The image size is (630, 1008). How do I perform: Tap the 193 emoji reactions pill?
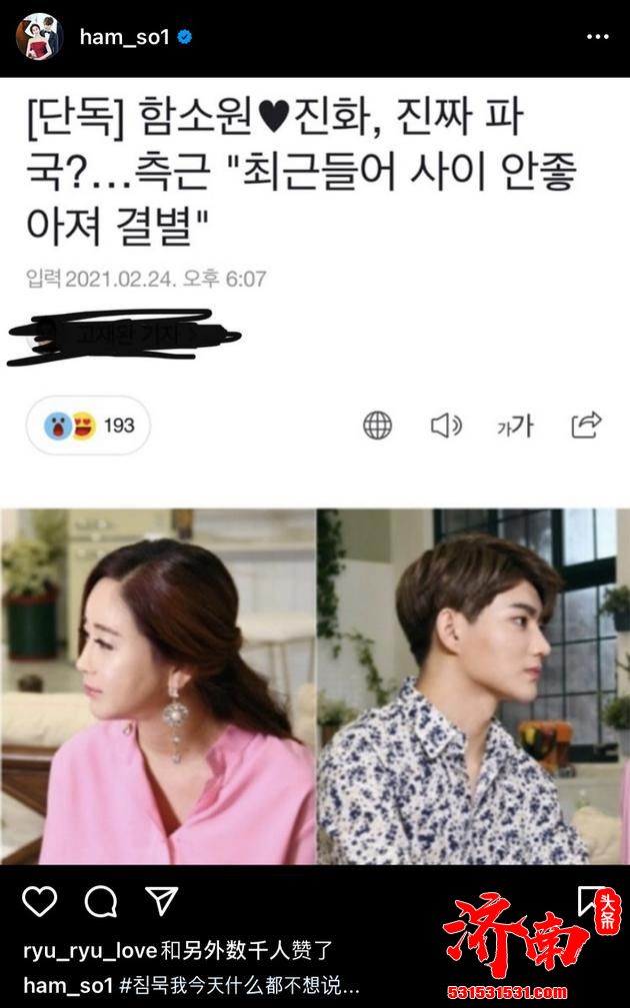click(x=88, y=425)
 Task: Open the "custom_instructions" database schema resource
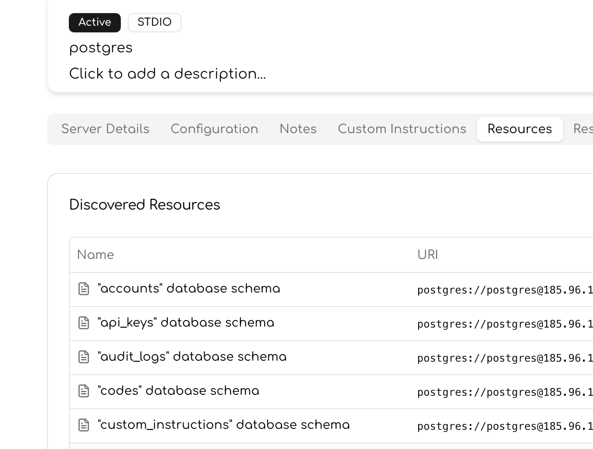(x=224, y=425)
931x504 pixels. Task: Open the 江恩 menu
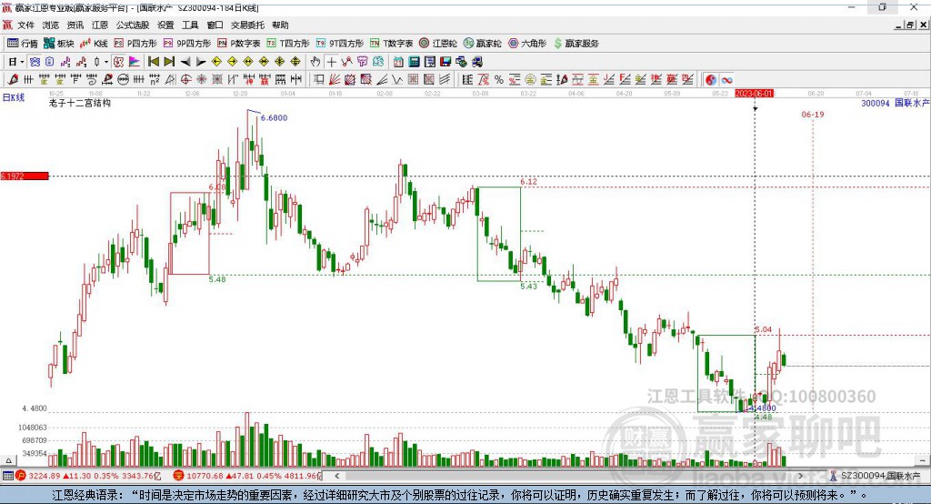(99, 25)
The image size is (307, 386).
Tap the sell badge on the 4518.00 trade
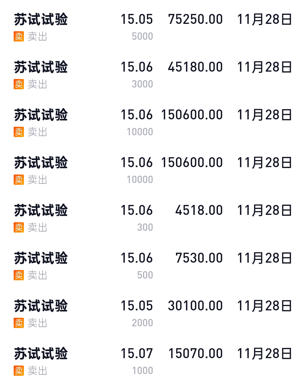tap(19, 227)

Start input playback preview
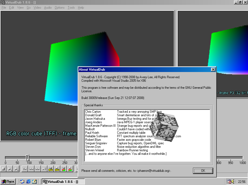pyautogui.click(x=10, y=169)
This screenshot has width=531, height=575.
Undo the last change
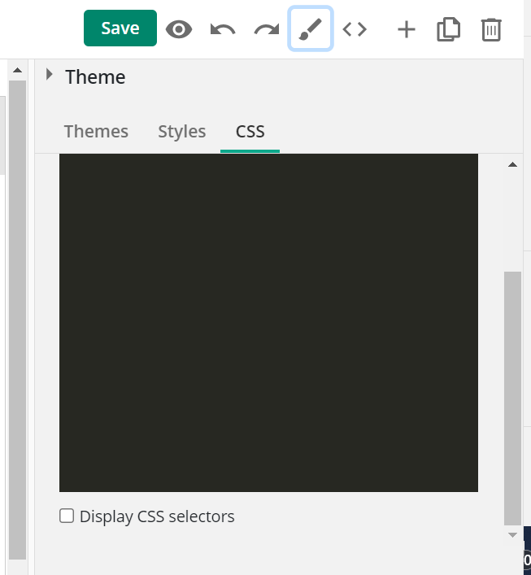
*****
Your job is to restate, word for word, only the lines from the one holding "This screenshot has width=531, height=575." through the end of the material; pictures stay out.

* [TASK RESPONSE]
This screenshot has width=531, height=575.
Undo the last change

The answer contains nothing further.